Ten years later, Bates presented the latest results of her work at the HDF meeting where we met the Wexlers. “She just figured out it works by doing something in the cell – not in the nucleus where the DNA is. And she just presented that at our meeting, ten years later. And Gill does more work than anyone I’ve ever met in my life!” It’s a vivid example of how long it can take from a discovery, to a fuller understanding of the mechanisms behind it.

So, bearing in mind the amount of work to be done, and the optimism surrounding recent progress towards effective treatments for Huntington’s disease, what’s the HDF’s focus for the near future? “Push the envelope,” volunteers Nancy with characteristic enthusiasm.

“We try not to put all of our eggs in one basket,” adds Alice, “but also to not be all over the place. Gene silencing has been one approach we feel is worthwhile. Then there’s the issue of biomarkers – how do you measure whether a potential treatment is actually working in humans – that’s another big question. I also think because clinical trials are so expensive and so hard to do, that we really need to insist that the work is done properly in the mice”

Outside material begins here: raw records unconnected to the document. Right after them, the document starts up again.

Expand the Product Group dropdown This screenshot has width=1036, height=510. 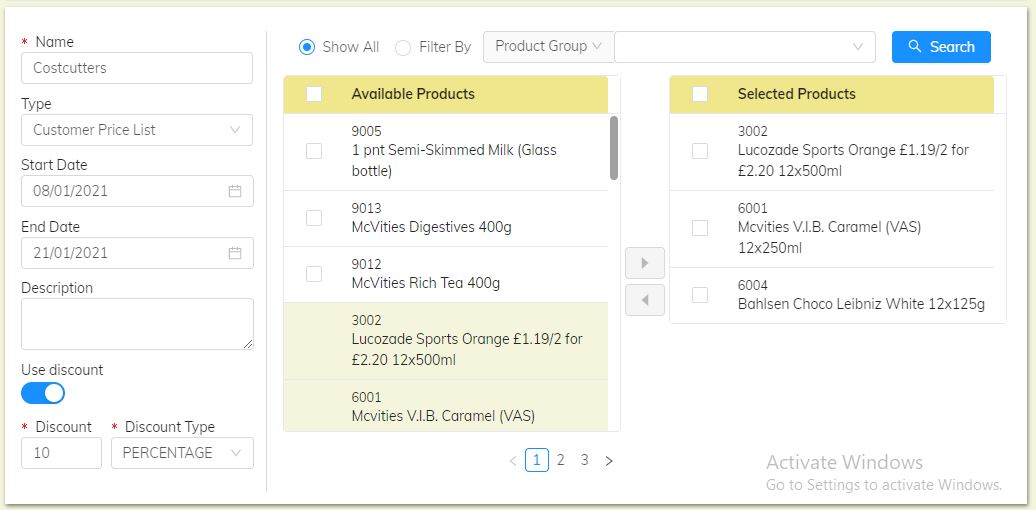(549, 46)
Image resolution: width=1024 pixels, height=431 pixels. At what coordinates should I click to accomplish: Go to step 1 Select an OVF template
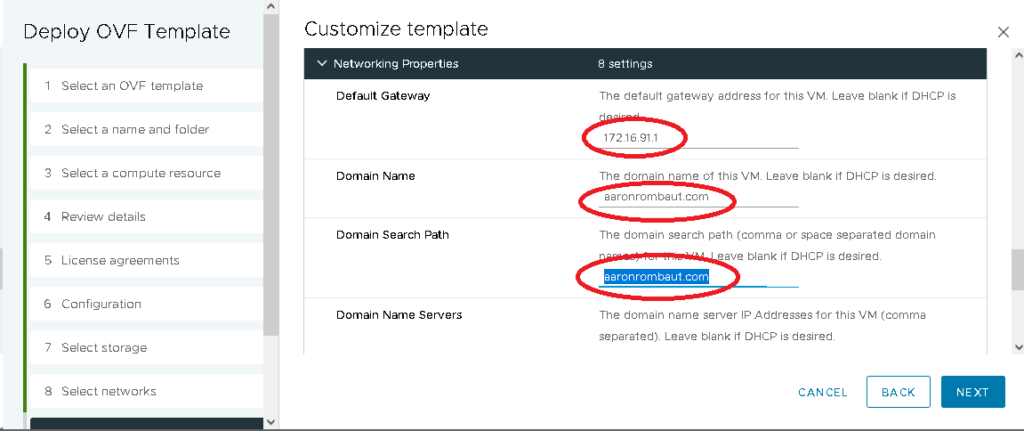tap(131, 86)
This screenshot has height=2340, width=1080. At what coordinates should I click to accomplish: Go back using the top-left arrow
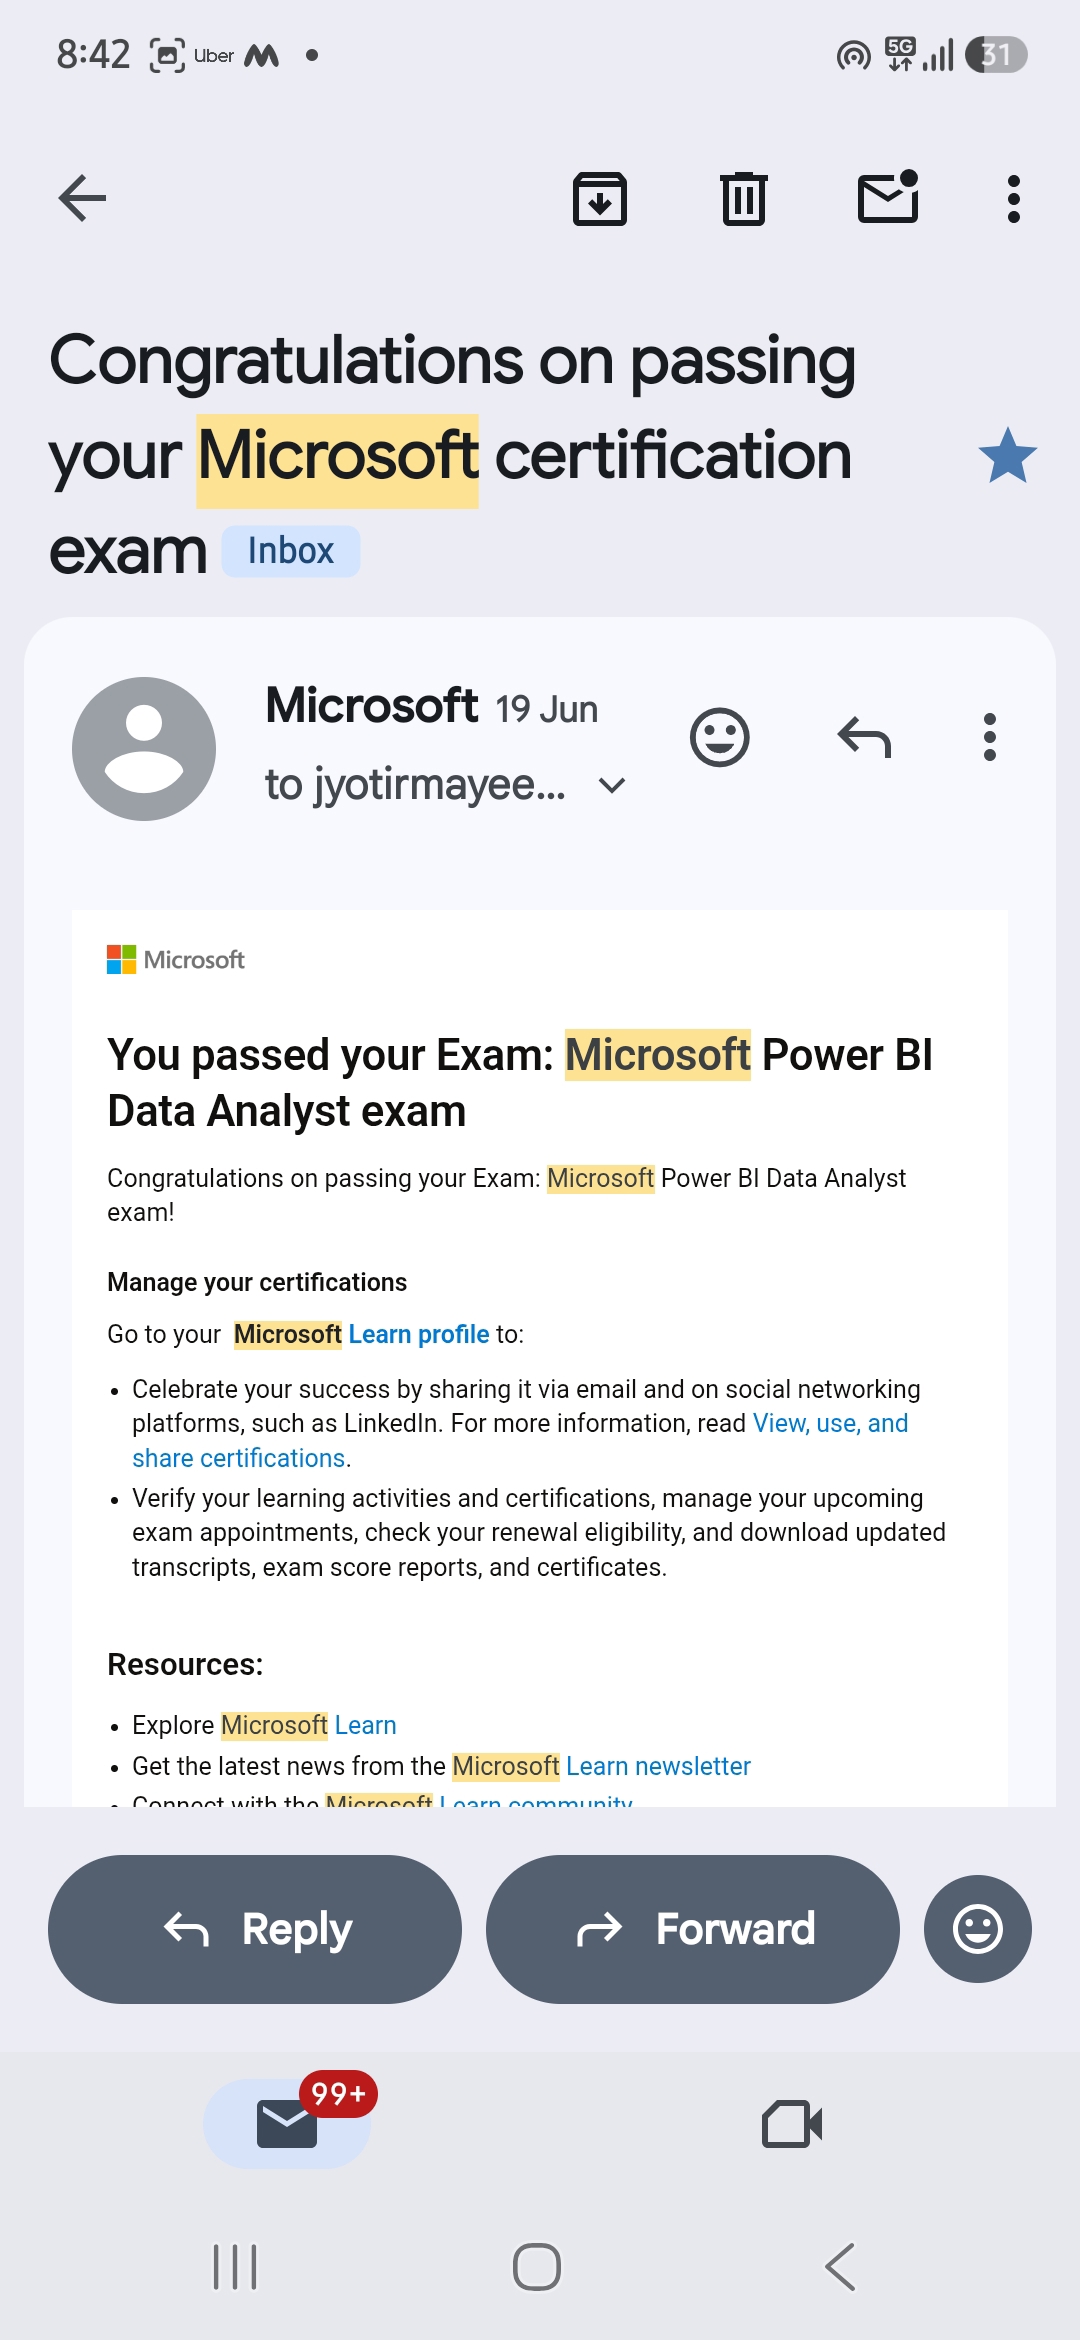82,198
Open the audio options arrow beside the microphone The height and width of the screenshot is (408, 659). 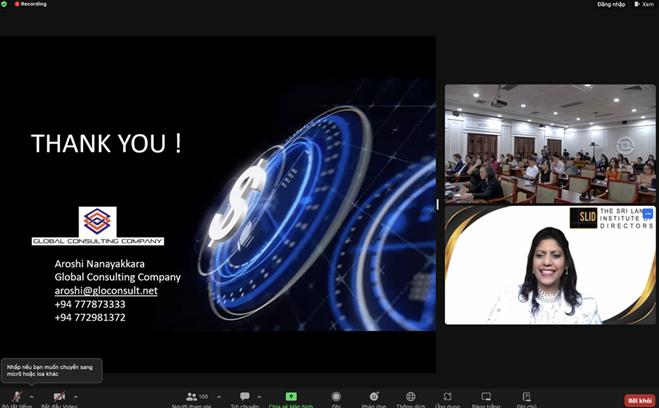point(32,396)
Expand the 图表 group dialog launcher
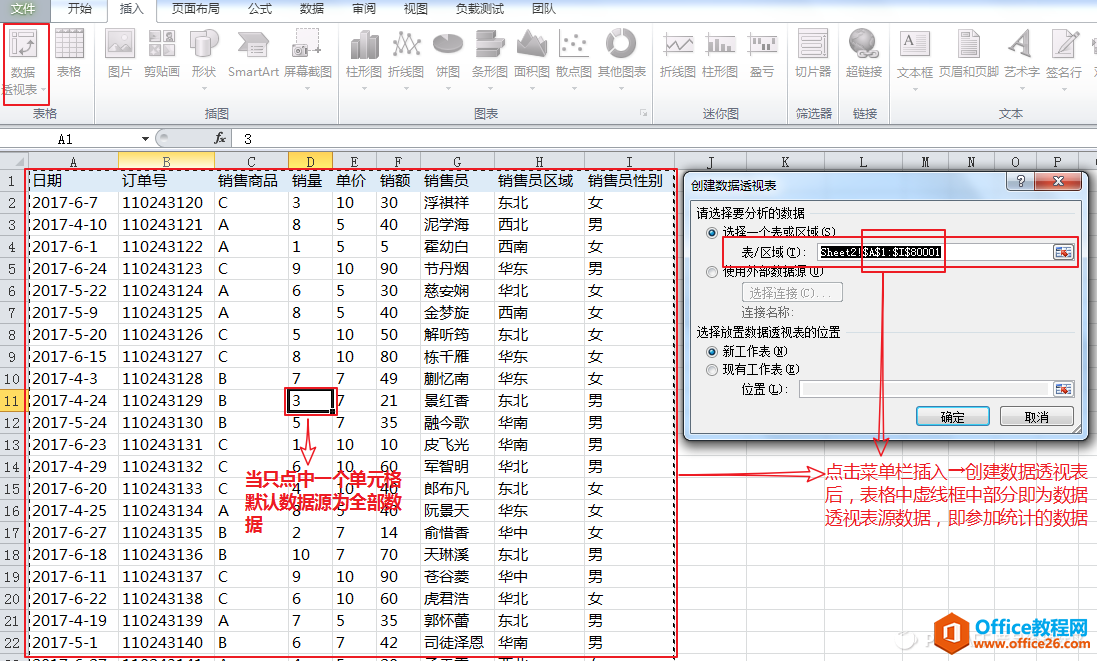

Helping to move the best possible treatments into the best-designed clinical trials is a major focus, too. “We hold a lot of workshops looking at designing clinical trials,” says Nancy.

The ‘blue sky thinking’ tradition of the HDF remains apparent in its work, too. The Foundation’s biennial scientific meeting, where we met the Wexlers, is renowned among scientists as a place where exciting new ideas are presented and discussed. As well as big-ticket items like gene silencing techniques and the chemical tagging of the huntingtin protein, HDF-supported projects presented at the meeting included studies as diverse as what bacteria live in the gut of HD mice; new ways of rapidly measuring gene switching problems; studying the HD gene in fruit flies; and genetically engineering cells to produce antibodies to protect against the harmful mutant protein.

We finish the interview by asking what the next few years may bring for HD research. “It does feel to me like an historic moment,” admits Alice. “But we don’t know. I think we still face the balance between optimism and realism, in a way. Maintaining that balance to me is a big challenge.”

When we ask what the next decade of HD research may bring, Nancy’s answer is shorter, and rather beautiful. “I’ll go to heaven and dance,” she says, and smiles.